The panel voted 7-6 to adopt the rule — which governs debate on the legislation — with Republican Reps. Chip Roy (Texas) and Ralph Norman (S.C.) joining all Democrats in opposing the rule.

Adoption of the rule allows the debt limit bill to advance to the floor for debate and a vote Wednesday, just five days before the June 5 deadline. Treasury Secretary Janet Yellen has said the U.S. could default on its debts by that day if the borrowing limit is not raised.

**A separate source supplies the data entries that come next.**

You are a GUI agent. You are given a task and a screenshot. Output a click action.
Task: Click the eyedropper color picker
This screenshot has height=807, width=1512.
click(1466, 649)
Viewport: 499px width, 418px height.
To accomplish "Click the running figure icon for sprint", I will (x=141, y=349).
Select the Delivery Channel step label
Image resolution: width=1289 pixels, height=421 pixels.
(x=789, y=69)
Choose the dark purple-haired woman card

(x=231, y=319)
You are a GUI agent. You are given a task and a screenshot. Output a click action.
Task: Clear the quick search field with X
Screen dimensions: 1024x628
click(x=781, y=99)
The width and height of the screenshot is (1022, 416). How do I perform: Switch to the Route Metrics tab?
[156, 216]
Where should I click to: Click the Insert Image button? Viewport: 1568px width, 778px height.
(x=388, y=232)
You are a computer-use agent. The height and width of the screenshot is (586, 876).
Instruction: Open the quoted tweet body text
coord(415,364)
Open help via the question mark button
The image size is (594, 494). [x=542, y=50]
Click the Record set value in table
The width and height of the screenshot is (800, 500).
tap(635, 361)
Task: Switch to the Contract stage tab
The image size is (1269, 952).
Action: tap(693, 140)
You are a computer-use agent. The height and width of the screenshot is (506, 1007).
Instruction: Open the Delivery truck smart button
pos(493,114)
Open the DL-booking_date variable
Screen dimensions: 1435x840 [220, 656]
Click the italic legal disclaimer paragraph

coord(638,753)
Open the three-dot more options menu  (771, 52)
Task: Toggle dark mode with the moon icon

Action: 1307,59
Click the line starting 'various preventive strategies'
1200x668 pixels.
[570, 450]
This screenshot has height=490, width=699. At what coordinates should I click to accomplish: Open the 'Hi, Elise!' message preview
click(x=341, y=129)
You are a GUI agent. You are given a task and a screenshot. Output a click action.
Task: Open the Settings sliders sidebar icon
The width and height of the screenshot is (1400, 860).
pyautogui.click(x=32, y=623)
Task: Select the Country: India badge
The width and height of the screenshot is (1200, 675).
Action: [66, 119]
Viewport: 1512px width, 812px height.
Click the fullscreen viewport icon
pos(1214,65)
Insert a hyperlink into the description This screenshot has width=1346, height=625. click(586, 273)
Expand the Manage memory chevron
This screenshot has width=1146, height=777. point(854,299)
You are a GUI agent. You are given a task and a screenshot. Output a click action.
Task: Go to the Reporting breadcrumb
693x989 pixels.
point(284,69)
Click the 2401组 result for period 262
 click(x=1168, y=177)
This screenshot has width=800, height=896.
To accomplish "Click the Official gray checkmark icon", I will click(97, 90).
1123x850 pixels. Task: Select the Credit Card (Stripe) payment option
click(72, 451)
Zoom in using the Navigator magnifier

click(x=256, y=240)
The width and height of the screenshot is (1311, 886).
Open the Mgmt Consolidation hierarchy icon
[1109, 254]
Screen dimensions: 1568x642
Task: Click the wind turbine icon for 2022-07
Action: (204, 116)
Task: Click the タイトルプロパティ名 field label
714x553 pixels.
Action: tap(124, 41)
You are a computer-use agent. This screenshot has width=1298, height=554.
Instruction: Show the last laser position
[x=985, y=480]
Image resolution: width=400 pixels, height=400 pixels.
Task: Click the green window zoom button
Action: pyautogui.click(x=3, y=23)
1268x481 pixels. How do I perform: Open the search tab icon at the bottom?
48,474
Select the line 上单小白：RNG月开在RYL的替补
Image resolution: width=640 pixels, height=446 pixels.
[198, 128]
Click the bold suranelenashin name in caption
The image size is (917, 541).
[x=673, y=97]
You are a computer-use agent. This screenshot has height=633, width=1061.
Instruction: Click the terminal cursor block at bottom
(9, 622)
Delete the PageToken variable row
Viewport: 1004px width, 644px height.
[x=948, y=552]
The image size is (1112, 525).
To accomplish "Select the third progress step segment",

It also marks a procedural victory for congressional leaders, who are working to rally support for the legislation ahead of Wednesday’s vote. A number of conservatives and some liberal House lawmakers have announced plans to vote against the bill, upping pressure on leaders to corral enough votes for the legislation to cross the finish line Wednesday.

The rule does not include any votes on amendments, according to Rules Committee Chairman Tom Cole (R-Okla.), despite dozens being submitted for consideration.

All eyes were on the Rules Committee on Tuesday as it considered the debt limit bill negotiated by President Biden and Speaker Kevin McCarthy (R-Calif.). The legislation would raise the debt ceiling for two years, bolster work requirements for federal public assistance programs and claw back billions of dollars in unspent COVID-19 funds, among other provisions.

The measure, however, has drawn ire from liberals and conservatives, including two Republicans who sit on the Rules Committee: Roy and Norman. Both lawmakers railed against the legislation during a Tuesday press conference, with Roy calling on his GOP colleagues to oppose the “bad bill” and Norman labeling it “un-American” and arguing it “defies conservatism.”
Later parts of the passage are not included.